Podcasting pet peeves

So I have some pet peeves with podcasters. First of all the name of your show belongs in the Album field. It's just plain rude to put "birds sitting in the window." As the name one day and something else the next. iTunes (and my iPod) now say there are countless albums... Also, it should remind us that just because somebody creates content does not make them an expert on the tool. For example the iPod is a great recorder for podcasts. And contrary to the repeated comments on The Daily Source code, it fast forwards and rewinds easily - just the same as every CD player I've ever used.

So the perfect gizmo that I want is a holder, that holds two iPods side by side, provides power, and uses one to record. A small mixer/fader would allow mixing the second iPod with the live microphone input. A small 2-3 pound recording studio to go. Now if I just had the time to do it.
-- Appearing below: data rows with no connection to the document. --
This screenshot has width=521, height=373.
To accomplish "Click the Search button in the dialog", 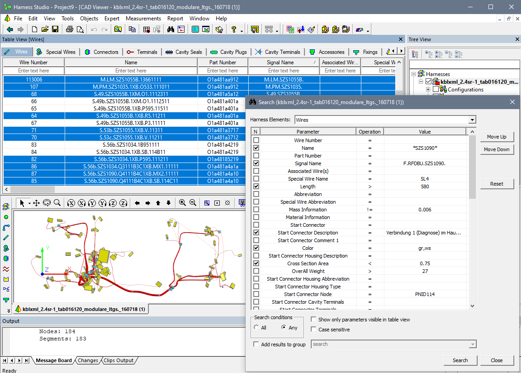I will 460,360.

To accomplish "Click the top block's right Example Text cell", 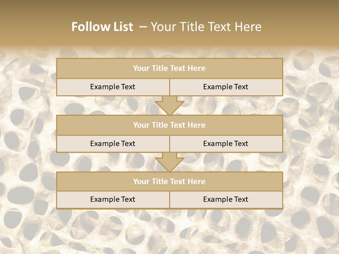I will coord(226,87).
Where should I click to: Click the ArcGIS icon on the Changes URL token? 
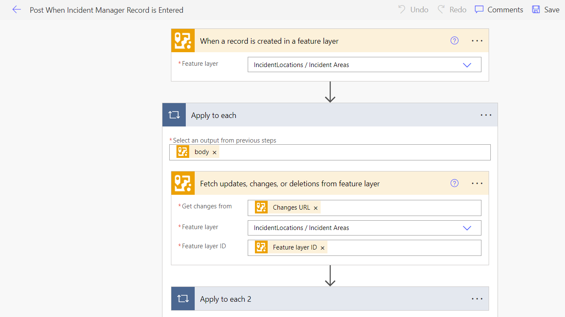(261, 208)
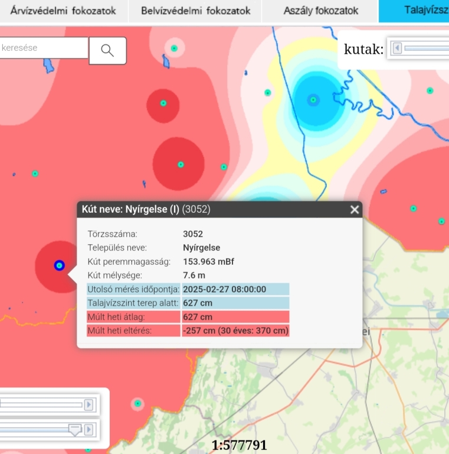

Blogging tools aren't there yet either

There's a lot being done on the production side of podcasting. Please let's not forget we don't have good tools for blogging yet. There are some good fragments out there. There are bits and pieces that look good. There is not a single solution that works as it should. Dave Winer has the right idea. Life is an outline. There are subheads and there are links to nodes, but a perfect blogging tool will integrate with my workflow not create a second, parallel flow. Today I write a memo and if I want to then copy part of it to the blog. Same with an email etc. But it should be a flag on a paragraph or document that says send it to my personal blog or send it to my work intranet blog.

Posting on new server

This is a new post to track that it is properly posting on the new server. Yeah!

It's easy

In Dave Winer's Monday morning Morning Coffee Notes podcast he laments the lack of a "recently added" list on the iPod. Hey Dave - it's easy. All it takes is setting up a smart playlist. You can have things added today, or items with a play count of 0. The list only updates when the iPod is synched so as with any list you won't see the changes until you plug in the next time. Easier yet setup a smart playlist that looks for a gnere of podcast and a play count of less than 1 and you've got a "new podcast" smartlist.

Winer's wrath

Dave Winer is not happy that Adam Curry is being credited with creating the art and technology for podcasting. Winer points out that his earlier audio blog posts should now be considered the foundation of pod-casting. He further claims that the fact that he previously wrote software capable of doing with Curry did means they should share credit. Curry has given ample credit to Winer already for RSS which is an integral part of the podcasting flow, but it is Curry who wrote the scripts that started the flow of podcasting. Indeed there have been audio blog posts for quite some time. There have been audio series on the internet such as interviews and conference programs. It's been possible for some time to download these and put them on portable music devices.

Drupal kicks ass

On my walk last night I was listening to the Gillmore Gang's replay of a blogging strategies session at Gnomedex. I started paying attention to the features they needed in blogging tools and content management. There wasn't anything they mentioned that Drupal won't do. There are several items like search that it is very good at and it is easy to setup and run for even pretty novice users. The added thing is that it has an aggregator baked in so everywhere you go your aggregator is accessible even if your desktop computer isn't. Now, I'd love to have a better aggregator built in and have more feed by feed control. I'd love to be able to throttle a feed such as the Las Vegas Herald which assimilates local news but comes as floods that wipe out all the other news in the top of my aggregator. Then again these are small wants/needs compared to the simplicity and power of Drupal.